This is, of course, very general, and there are doubtlessly
other special cases which will occur. Still, my point remains:
you need to understand the role and the responsibilities of the
class (or the class hierarchy) before doing anything with the
class, and once you've done that, the choice of leaving it to
garbage collection, using shared_ptr, never allocating it
dynamically, or yet some other strategy, can be made.

--
James Kanze

James Kanze

unread,
Nov 1, 2010, 11:13:33 AM11/1/10
to

> >>> How?

> It is not a contradiction: I use smart pointers to control


> arrays in my scripting language and it is up to the script to
> determine when arrays are allocated and deallocated; if this
> is not "arbitrary" then I don't know what is.

So how do you use smart pointers? shared_ptr obviously doesn't
work, since you cannot delete an object managed by a shared_ptr
at an arbitrary time.

> Dangling pointers and memory leaks are problems which
> disappear when RAII is used.

So you believe in silver bullets.

> RAII is superiour to garbage collection.

RAII is orthogonal to garbage collection. A language with both
(e.g. C++ with the Boehm collector) is better than a language
with just one (C++ without the Boehm collector, or C#).

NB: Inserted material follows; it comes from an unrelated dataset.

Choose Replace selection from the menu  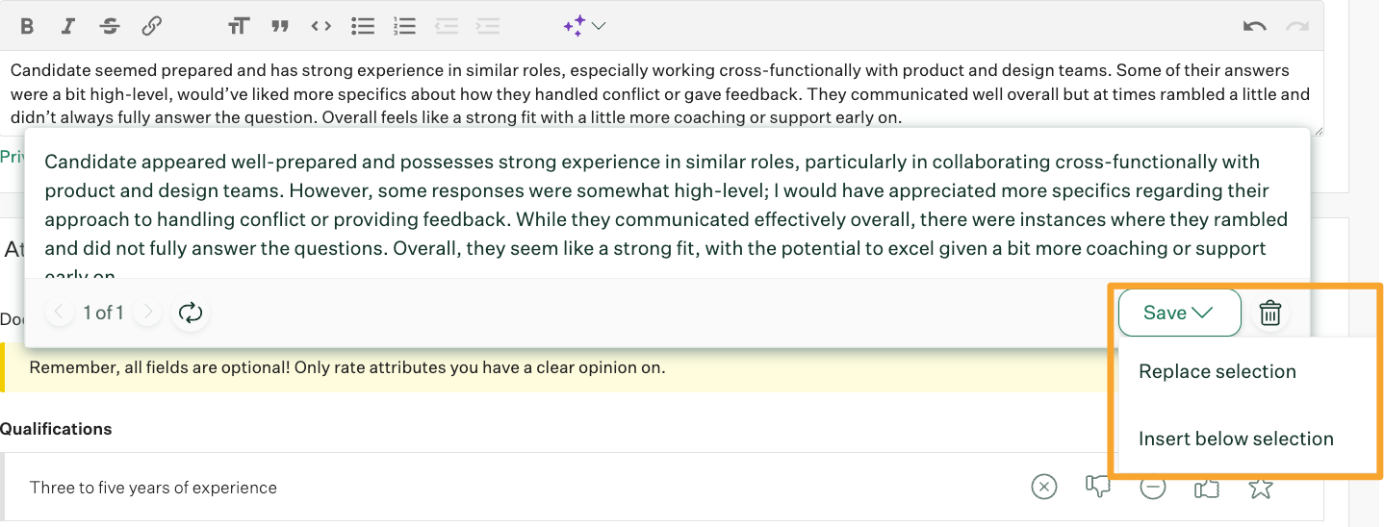pyautogui.click(x=1217, y=371)
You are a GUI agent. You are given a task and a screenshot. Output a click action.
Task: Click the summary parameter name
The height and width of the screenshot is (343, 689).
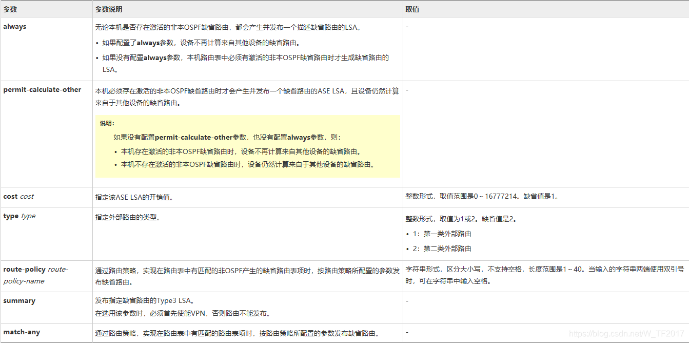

> RAII is deterministic. Destructors exist, live with that
> fact.

You seem to be the only person who seems to doubt it.

--
James Kanze

James Kanze

unread,
Nov 1, 2010, 11:24:02 AM11/1/10
to
On Nov 1, 1:02 pm, Leigh Johnston <le...@i42.co.uk> wrote:
> On 01/11/2010 12:07, James Kanze wrote:

> If by "arbitrary lifetime" you mean the (totally obvious)
> effect that GC object deallocation is non-deterministic

What on earth has that to do with anything? Given that garbage
collection has nothing to do with the lifetime of an object.
(It would help if you'd at least read the articles you respond
to.)

Arbirary lifetime means that the lifetime of the object depends
on some external event: a request to a server, a connection, the
state of hardware, a specific user interaction, etc. When that
event occurs, the object's lifetime must end. Regardless of
whether there is a shared_ptr floating around referring to it,
or anything else.

[...]


> I would have thought you were less clueless and be able to acertain that
> by "arbitrary lifetime" *I* was refering to the fact that one can have
> multiple shared_ptr instances controlling the same object instead of
> having one place in code to explicitly delete the controlled object.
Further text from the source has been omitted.